Perception is a dangerous thing my friends. A lot of people perceived Dick Beebe as a mean, nasty, and hateful man. He was at times, difficult to get along with. But it’s like Linda says, ‘With dad, there was a difference between not liking what you did and not liking you for what you did.” I think there’s a lesson there for many of us in supermodified racing. We sometimes get so involved with our opinions of someone or something they did that we fail to learn to understand why they are doing what they are and we start to dislike the person not the deed. In the end it will tear us apart and make us bitter.
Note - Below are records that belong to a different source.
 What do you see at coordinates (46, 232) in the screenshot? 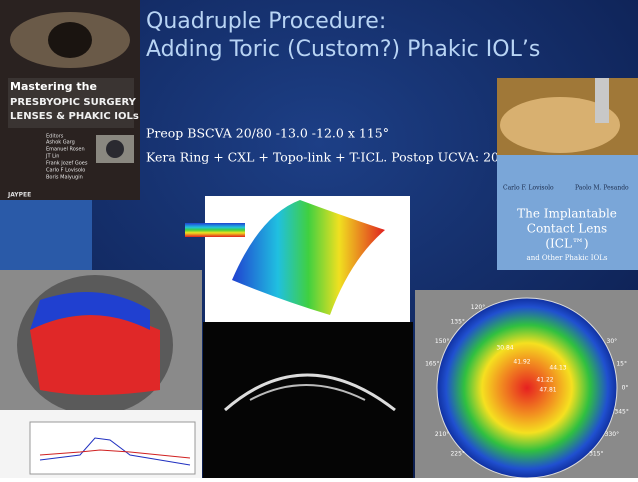
I see `accent-block` at bounding box center [46, 232].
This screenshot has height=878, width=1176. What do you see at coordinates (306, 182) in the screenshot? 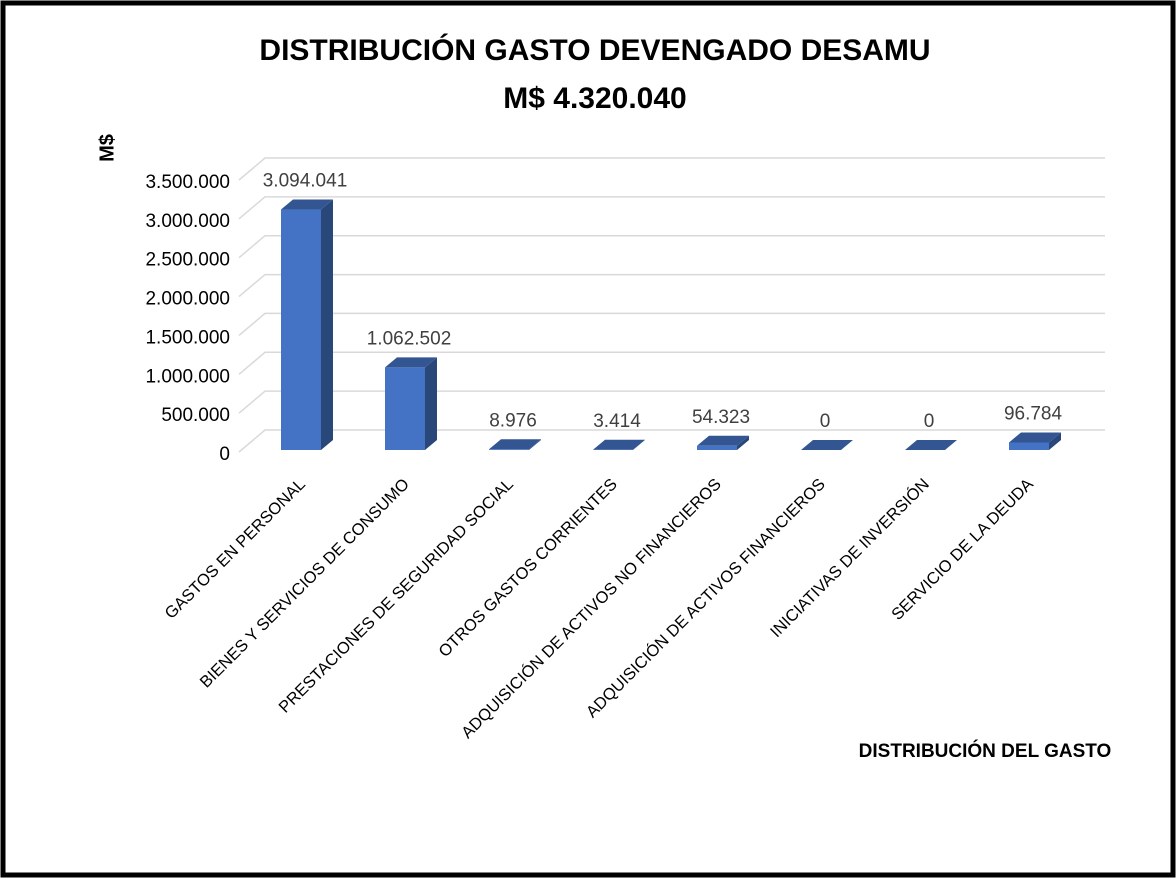
I see `value-label: 3.094.041` at bounding box center [306, 182].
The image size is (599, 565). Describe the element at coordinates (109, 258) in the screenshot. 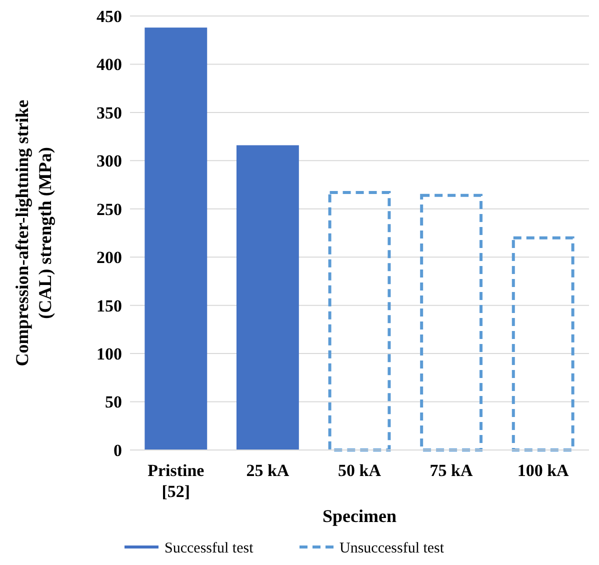

I see `y-tick-label: 200` at that location.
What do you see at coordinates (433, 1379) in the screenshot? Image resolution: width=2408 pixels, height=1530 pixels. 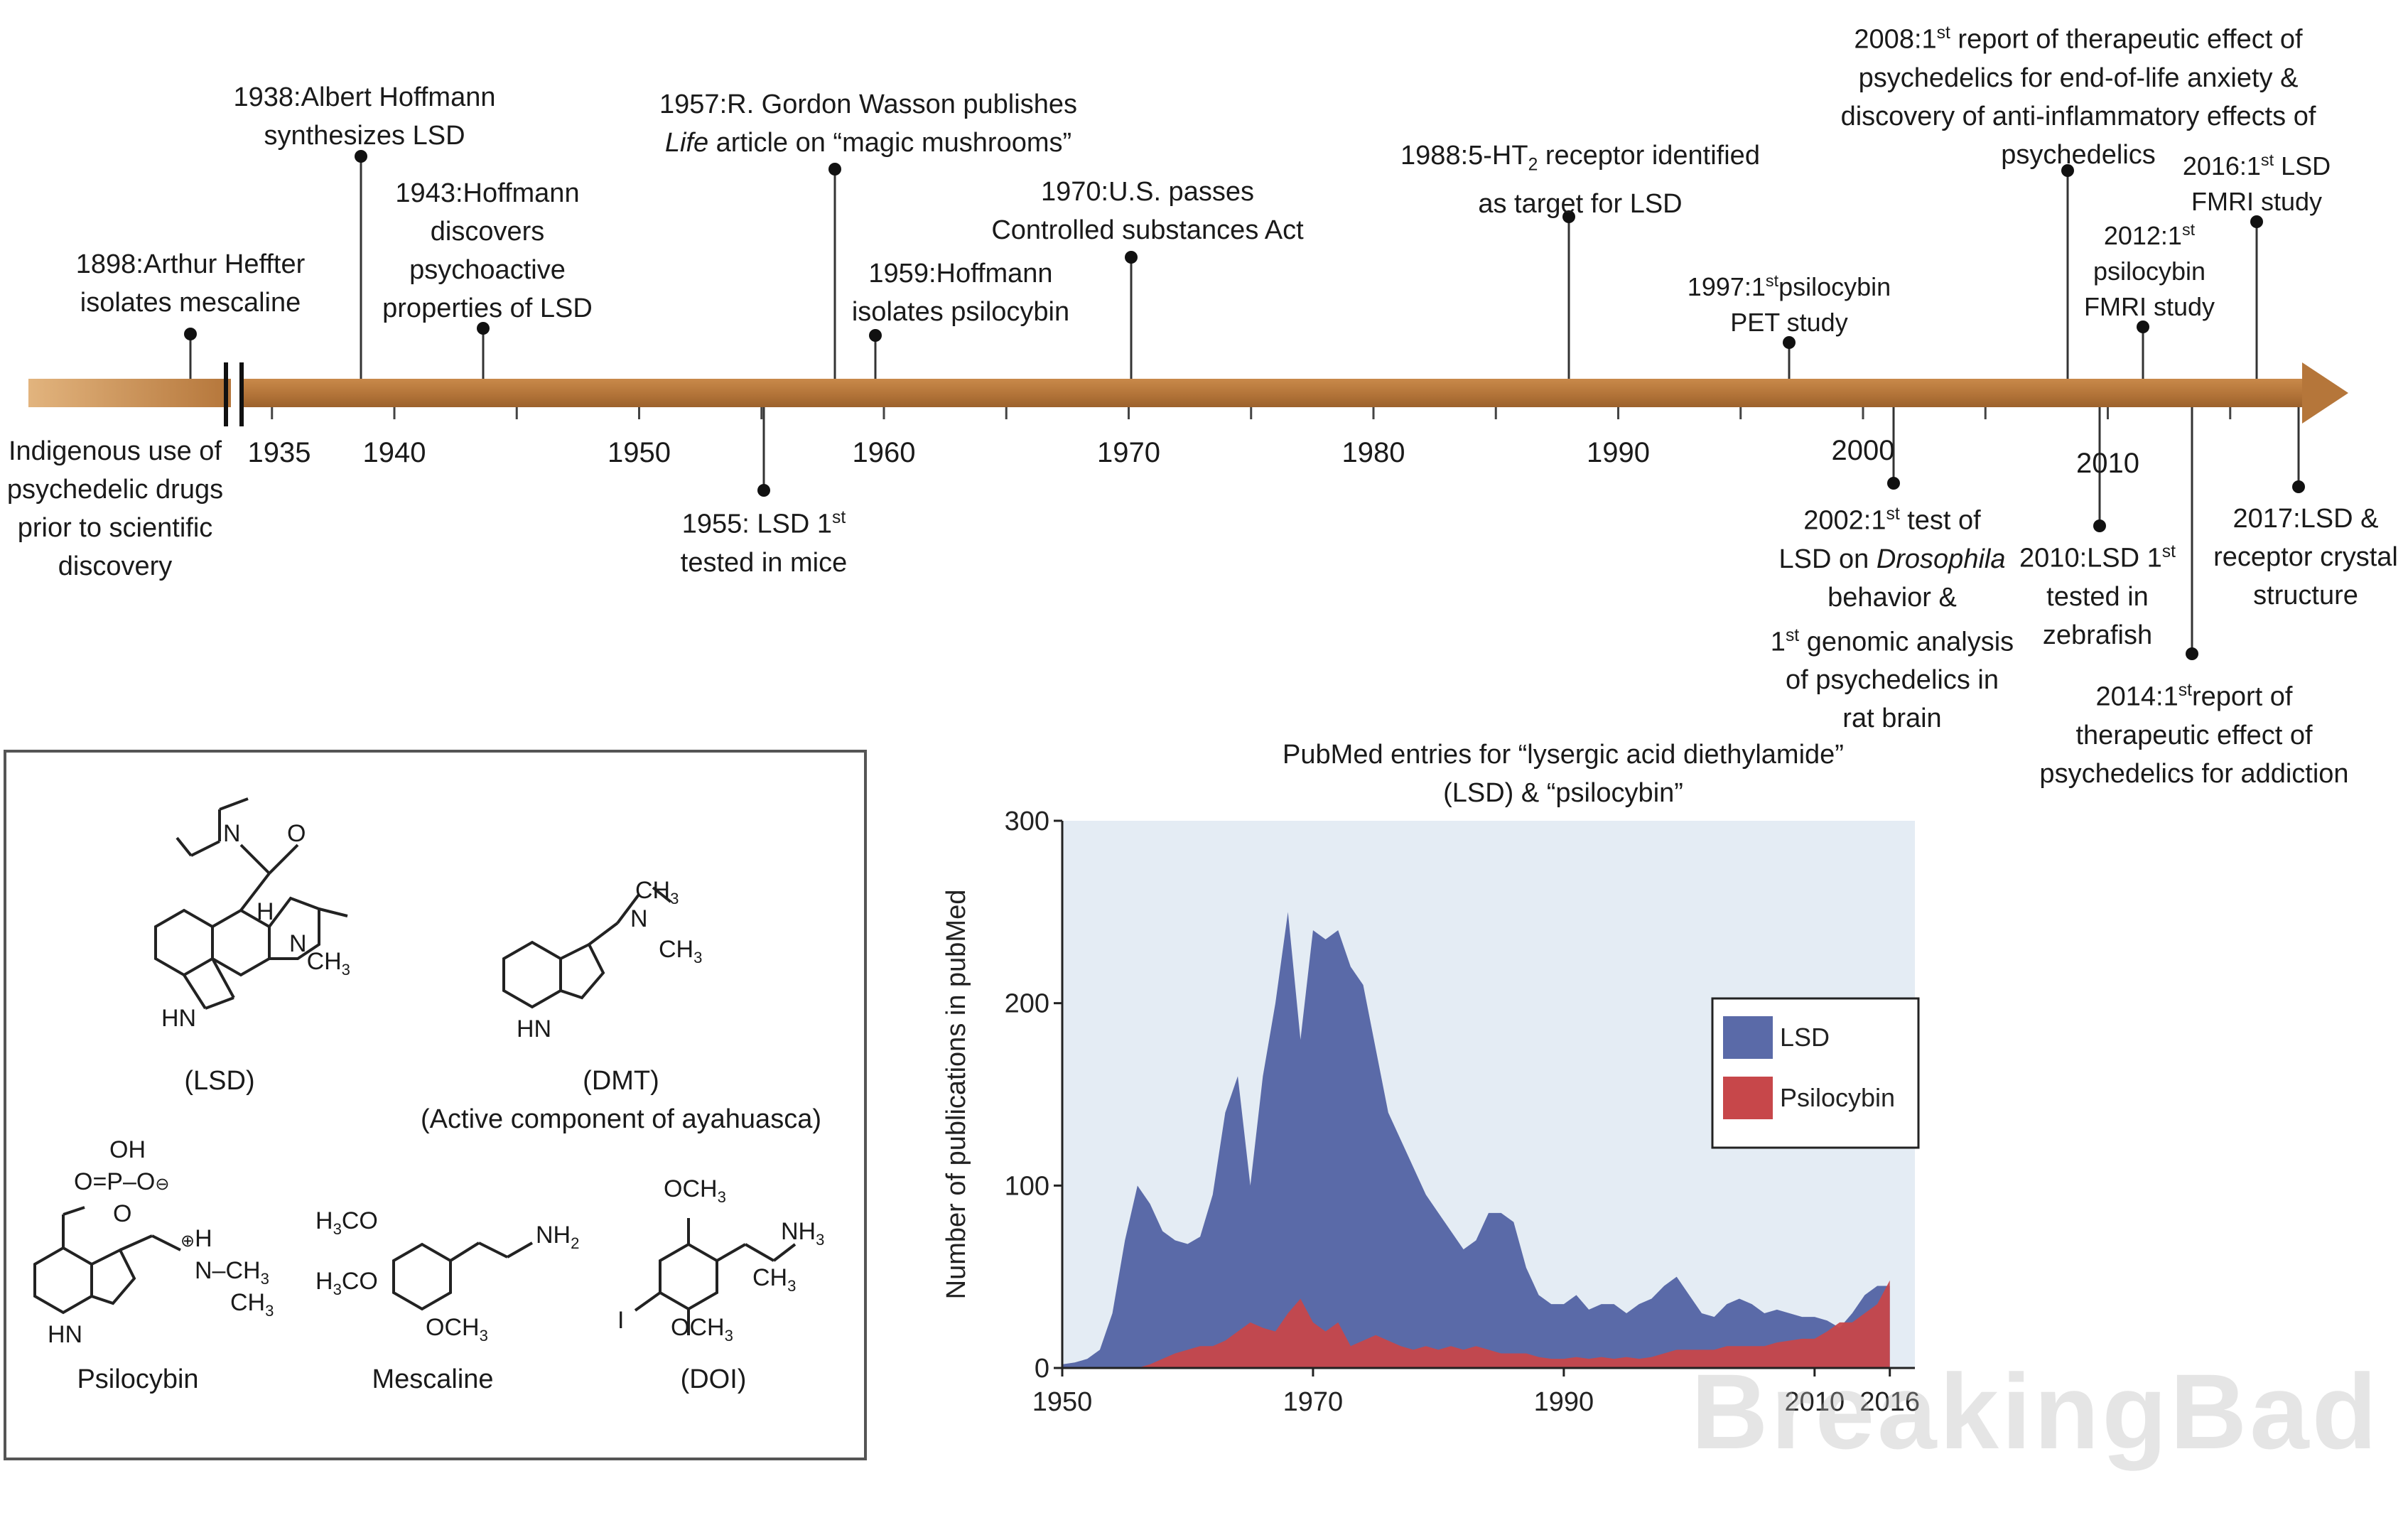 I see `mescaline-label: Mescaline` at bounding box center [433, 1379].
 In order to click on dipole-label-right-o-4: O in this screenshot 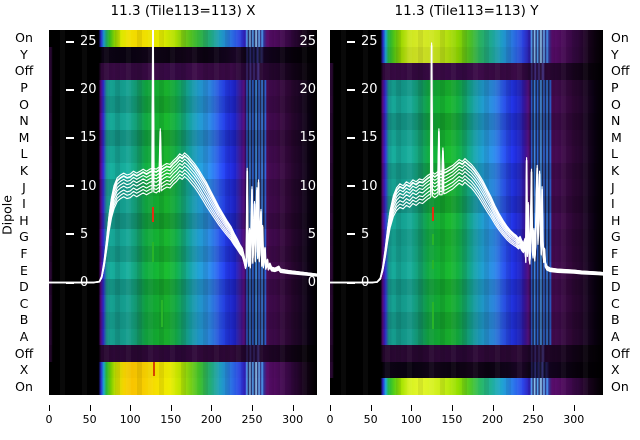, I will do `click(616, 104)`.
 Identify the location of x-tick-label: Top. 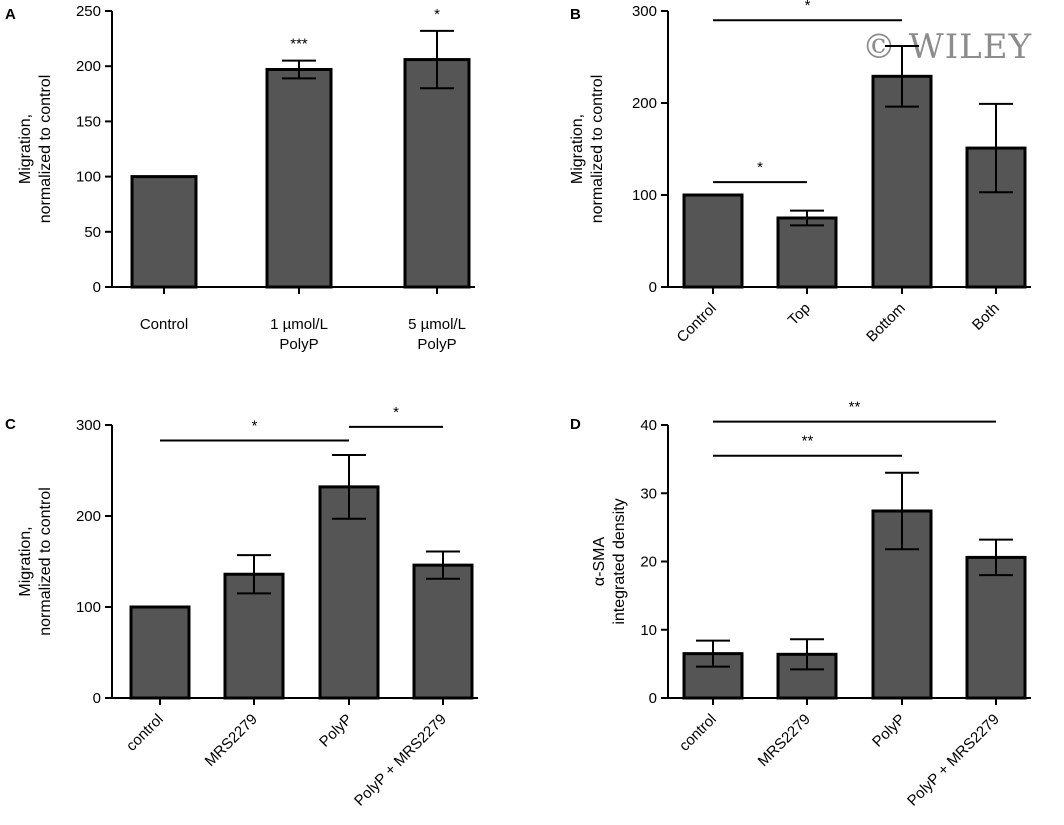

There’s not one thing wrong with agreeing to disagree or having differing outlooks or ideas, but let’s get all sides of the story first.
I’d like to think that Dick is looking down on me right now as I put the wraps on this thing. I’m sure he’s saying I went on too long about a bunch of nonsense. I know he’s not happy that I missed another deadline. But maybe, just maybe, the man that did so much for auto racing while he lived understands that even with his passing, he’s still coaching a fellow Midwesterner on how to give back to the sport he loves and specifically the DIVISION he longs to see survive. I’m still learning Dick; I’m not going to forget what you taught me. I’m doing my best to live up to your standards and please just this once, Dick, don’t cut my column. God Speed my mentor.